━━━ Dataset extract

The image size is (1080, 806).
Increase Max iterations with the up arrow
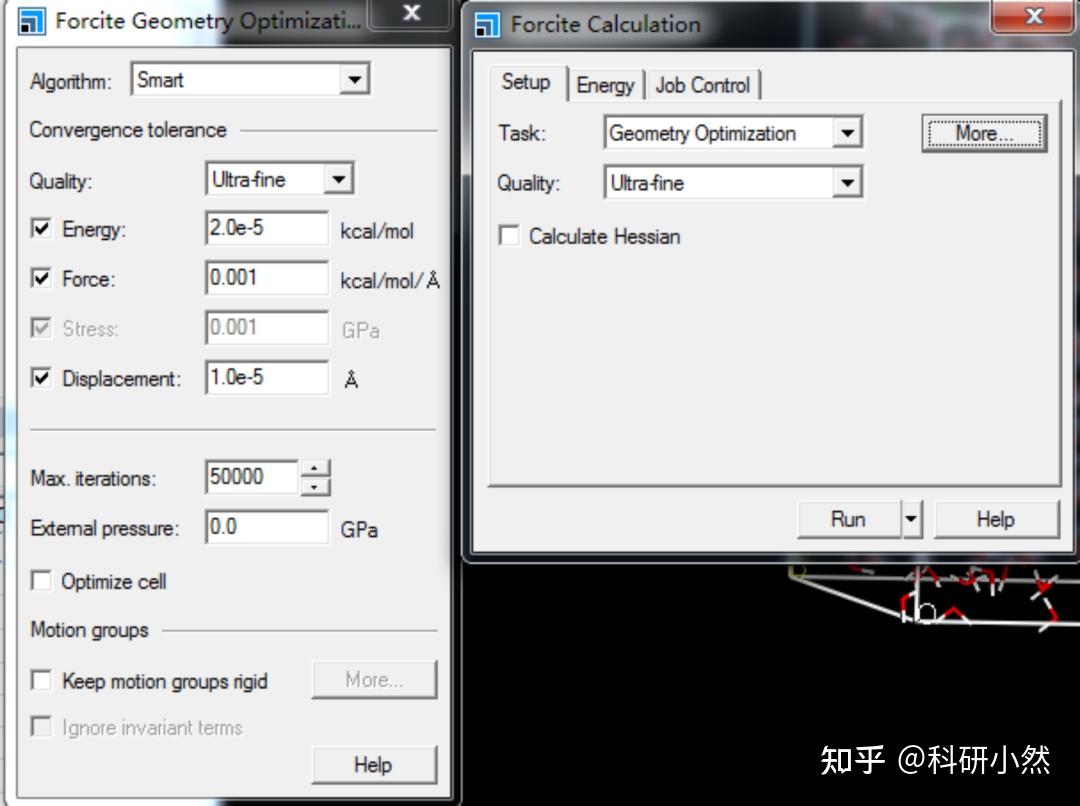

━━━━━━
━━━ Dataset extract

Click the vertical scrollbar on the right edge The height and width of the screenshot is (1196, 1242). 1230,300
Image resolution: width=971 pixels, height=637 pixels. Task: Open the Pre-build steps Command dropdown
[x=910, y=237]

━━━━━━

▶ Exercise directions:
Retype, exactly and in full, the lines above from the one containing "The image size is (1080, 806)." through the one containing "Increase Max iterations with the up arrow".

▶ Reply to the exercise:
The image size is (1080, 806).
Increase Max iterations with the up arrow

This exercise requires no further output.